Usually when I get back from a trip, I post photos on the Flickr web site. It’s a fun site that makes it easy to share your photos with other people, as long as they have Internet access. For a long time, I wondered if anyone ever stumbled across my photos without invitation.
Recently I caught on that Flickr will tally statistics for you, if you want them to. So now I know the answer: Yes, strangers do see my photos. Flickr will give you a list of what people are looking at. My most-viewed image (85 visits) is one taken of downtown Shanghai from the top of a TV tower. Second place, with 65 viewings, inexplicably belongs to a sad picture of a makeshift memorial to Anna Nicole Smith.

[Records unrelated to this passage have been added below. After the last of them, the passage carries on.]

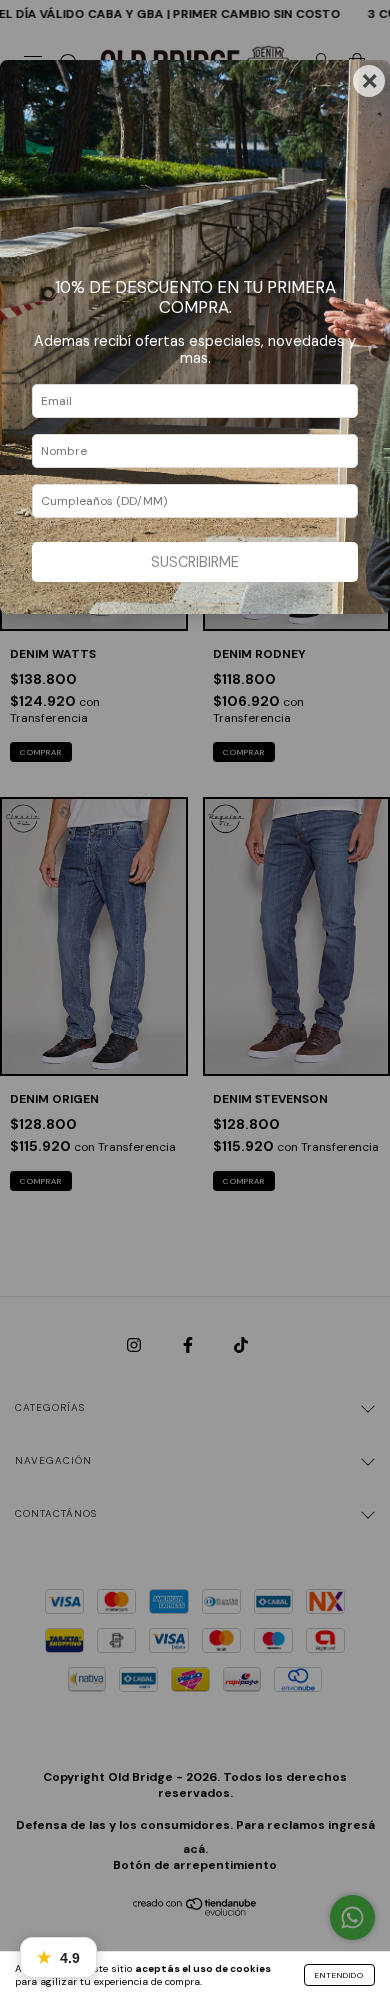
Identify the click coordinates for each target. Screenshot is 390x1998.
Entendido (339, 1975)
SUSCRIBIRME (195, 562)
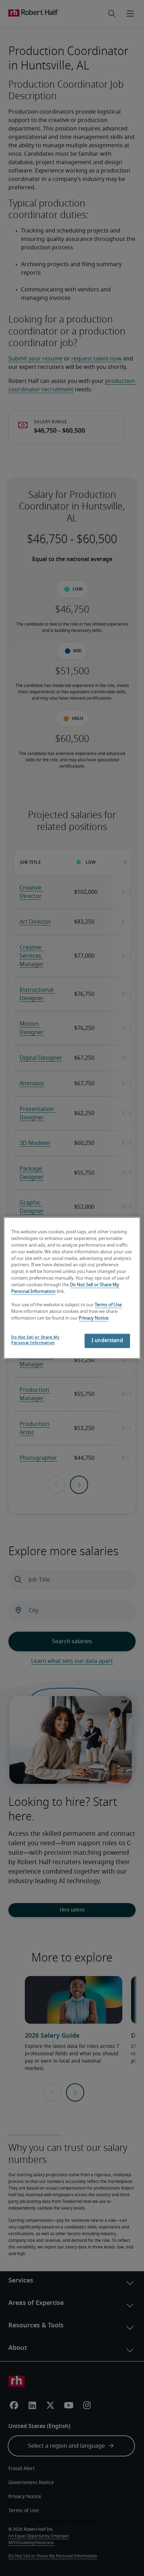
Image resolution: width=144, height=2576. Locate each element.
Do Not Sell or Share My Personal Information (35, 1340)
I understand (107, 1340)
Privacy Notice (93, 1318)
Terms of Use (108, 1305)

Just behind that one is a photo that I do like. It’s of a family of Mongolian nomads putting up their tent. It’s not a technically great photo, but I do feel lucky to have been in the right place at the right time to have gotten the shot at all. Sixty-one people (one just yesterday) have viewed it, but even more surprisingly, four people, all strangers to me, have labeled it a favorite. One other person contacted me explaining that he moderates an online group called “Nomadology,” and wondered if he could add it to a group of photos that they like. And just a few weeks ago, someone emailed me from Japan asking permission to include it in a children’s book about nomads he hopes to publish soon. Apparently Flickr is now the poor man’s stock photo agency. I’m flattered. He promised to let me know when the book is published, and I’ll try to get my hands on a copy when (if?) that happens.